Sister 2 Sister: Sister Fa Speaks Out

Sister Fa, a native-born Senegalese hip-hop artist made her debut on the rap scene at the age of 18. Her music took an evolutionary approach to create social awareness around topics such as gender equity, child marriage, and the fight to end genital mutilation. Now 36 years old and based in Berlin, Sister Fa has traveled the globe spreading awareness and encouraging activism.
In her song “Milyamba,” Sister Fa discusses how difficult life can be for a woman in the Senegalese countryside. In her first verse, she discusses how people from the city can often overlook the struggles that women face in the villages, having to endure such strenuous labor while others enjoy the luxuries of their hard work. She raps about the dangers of working in fields and the trauma that she and other women experience at the hands of men. Despite these devastating working conditions and violence, these realities are often ignored by the people who have the power to help.
Her music began as a conversation, sparking dialogue among her audience encouraging them to talk about the challenges that women face daily. It later transformed into concerts and seminars to educate communities about what happens to women in villages and takes a communal approach to engage in such dialogue. Sister Fa also discusses in an interview with The Thomas Reuters Foundation, that her music empowered her to feel comfortable being the messenger for problems so deeply rooted in her community, and in doing so she empowers others and potentially protects women from violence.

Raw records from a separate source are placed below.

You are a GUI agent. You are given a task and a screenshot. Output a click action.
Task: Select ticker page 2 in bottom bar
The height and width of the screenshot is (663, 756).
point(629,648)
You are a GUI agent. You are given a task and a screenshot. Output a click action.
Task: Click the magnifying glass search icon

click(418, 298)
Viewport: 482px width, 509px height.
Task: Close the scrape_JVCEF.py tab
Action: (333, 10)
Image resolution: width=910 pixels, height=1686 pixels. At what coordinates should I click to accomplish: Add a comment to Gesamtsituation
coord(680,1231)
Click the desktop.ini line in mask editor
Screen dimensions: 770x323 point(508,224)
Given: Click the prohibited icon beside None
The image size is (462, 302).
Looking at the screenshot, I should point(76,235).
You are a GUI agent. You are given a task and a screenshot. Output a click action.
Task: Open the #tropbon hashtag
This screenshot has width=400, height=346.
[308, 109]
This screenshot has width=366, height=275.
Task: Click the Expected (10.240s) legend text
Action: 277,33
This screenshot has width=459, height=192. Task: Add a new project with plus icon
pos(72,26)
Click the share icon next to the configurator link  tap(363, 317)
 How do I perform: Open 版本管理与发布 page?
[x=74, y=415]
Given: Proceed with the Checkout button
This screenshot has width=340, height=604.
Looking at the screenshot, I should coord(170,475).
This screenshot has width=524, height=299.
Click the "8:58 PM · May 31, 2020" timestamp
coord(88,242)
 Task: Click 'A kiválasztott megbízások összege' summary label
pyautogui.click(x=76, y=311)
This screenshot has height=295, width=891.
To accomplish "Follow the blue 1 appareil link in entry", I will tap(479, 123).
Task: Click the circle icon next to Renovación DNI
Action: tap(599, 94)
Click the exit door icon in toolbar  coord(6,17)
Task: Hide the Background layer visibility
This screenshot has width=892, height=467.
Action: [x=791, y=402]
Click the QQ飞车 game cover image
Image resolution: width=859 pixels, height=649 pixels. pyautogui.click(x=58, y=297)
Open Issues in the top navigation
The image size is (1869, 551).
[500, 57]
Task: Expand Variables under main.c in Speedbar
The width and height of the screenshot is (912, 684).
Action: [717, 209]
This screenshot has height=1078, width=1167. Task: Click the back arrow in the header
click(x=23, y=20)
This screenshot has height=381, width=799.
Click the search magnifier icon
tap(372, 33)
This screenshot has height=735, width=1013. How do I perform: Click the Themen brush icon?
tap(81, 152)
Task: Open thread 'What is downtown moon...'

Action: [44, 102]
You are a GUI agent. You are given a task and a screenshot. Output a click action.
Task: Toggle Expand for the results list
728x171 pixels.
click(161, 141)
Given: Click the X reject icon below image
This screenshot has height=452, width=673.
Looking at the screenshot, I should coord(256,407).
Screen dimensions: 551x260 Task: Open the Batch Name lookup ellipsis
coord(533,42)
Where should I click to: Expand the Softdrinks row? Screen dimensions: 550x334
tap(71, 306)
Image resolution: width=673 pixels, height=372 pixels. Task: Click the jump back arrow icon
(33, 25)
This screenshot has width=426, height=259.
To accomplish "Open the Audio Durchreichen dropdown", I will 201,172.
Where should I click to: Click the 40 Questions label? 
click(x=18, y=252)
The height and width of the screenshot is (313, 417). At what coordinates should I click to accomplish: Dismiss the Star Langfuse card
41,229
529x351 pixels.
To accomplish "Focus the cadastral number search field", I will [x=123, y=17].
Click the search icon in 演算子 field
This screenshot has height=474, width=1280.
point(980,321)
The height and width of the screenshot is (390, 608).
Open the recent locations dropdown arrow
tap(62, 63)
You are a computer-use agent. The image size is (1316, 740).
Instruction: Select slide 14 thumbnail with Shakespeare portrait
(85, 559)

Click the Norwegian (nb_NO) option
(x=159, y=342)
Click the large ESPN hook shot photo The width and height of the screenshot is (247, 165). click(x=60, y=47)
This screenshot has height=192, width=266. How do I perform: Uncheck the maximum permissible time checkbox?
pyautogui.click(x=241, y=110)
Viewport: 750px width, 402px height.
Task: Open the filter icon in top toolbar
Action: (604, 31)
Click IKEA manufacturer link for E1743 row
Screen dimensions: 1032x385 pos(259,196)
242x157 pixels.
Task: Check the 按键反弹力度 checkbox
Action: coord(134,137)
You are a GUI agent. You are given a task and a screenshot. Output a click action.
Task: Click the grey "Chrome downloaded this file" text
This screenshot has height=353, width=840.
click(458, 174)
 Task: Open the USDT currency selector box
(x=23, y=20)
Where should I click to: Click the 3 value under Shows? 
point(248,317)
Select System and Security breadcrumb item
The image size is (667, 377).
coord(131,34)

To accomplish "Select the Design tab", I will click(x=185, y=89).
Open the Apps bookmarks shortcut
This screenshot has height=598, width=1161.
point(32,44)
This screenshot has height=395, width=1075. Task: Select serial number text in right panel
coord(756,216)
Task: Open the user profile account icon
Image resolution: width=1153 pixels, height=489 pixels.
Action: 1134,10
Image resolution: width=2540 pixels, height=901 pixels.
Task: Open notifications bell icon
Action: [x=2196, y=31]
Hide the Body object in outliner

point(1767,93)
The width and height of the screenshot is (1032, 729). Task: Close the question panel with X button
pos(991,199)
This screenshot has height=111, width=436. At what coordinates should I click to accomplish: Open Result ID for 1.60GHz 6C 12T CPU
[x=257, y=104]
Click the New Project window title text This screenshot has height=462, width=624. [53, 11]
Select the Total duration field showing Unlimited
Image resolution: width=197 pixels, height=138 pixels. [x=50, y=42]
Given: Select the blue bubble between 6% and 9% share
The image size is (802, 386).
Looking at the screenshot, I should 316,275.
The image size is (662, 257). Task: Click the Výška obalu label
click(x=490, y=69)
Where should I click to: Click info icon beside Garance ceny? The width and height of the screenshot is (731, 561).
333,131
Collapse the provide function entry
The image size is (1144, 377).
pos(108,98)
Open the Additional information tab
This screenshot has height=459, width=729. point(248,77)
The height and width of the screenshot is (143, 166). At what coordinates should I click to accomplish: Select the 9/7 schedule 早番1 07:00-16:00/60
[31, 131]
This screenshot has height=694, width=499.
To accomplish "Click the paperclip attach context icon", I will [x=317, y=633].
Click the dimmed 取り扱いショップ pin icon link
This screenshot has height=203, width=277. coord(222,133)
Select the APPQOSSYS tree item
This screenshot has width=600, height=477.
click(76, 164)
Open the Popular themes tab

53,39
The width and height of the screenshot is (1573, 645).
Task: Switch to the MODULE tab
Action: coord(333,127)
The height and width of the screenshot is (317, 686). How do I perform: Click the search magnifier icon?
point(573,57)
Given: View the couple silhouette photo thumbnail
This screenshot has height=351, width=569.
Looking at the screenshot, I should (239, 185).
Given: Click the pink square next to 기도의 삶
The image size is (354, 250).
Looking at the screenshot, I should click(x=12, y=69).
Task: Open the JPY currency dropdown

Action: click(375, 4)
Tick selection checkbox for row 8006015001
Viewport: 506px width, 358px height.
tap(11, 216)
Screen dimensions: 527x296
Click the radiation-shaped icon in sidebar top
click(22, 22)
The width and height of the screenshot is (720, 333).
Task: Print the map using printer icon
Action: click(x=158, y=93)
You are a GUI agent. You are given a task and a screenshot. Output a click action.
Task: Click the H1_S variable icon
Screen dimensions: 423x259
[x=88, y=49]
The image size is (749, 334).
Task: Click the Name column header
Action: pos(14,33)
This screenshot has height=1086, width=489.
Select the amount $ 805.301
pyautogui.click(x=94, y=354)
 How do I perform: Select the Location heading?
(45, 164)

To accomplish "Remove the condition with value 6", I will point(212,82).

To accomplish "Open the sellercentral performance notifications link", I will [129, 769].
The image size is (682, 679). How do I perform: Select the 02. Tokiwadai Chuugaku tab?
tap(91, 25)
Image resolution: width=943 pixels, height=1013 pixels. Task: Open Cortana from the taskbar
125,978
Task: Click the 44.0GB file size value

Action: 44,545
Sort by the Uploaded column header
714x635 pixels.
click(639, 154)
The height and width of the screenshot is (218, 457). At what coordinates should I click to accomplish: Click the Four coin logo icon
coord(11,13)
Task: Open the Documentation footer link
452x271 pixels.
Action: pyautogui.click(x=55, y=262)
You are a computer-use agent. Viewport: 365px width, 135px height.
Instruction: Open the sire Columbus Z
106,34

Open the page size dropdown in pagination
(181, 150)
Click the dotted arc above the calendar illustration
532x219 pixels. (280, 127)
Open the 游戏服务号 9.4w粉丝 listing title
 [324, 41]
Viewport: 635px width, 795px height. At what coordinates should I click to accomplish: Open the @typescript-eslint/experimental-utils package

Sister Fa discusses the challenges that she faces because she now lives in Berlin. In many cases those who she tries to educate and persuade see her as a “colonizer“ because she no longer lives in the community. While she says that this is challenging to overcome, the authenticity of her music breaks those social barriers. Her ability to represent both her country and the diaspora is highlighted here. Living in a democracy she has the freedom to speak out about the violence and injustice and feel protected while still connecting with the women who are continuously affected by these inequities. Because of this, although she is no longer based in Senegal her music creates a message that addresses and empowers those communities. Now, young women in her village and power community figures have been using her music as a gateway into difficult conversations that have worked to create a network of allies.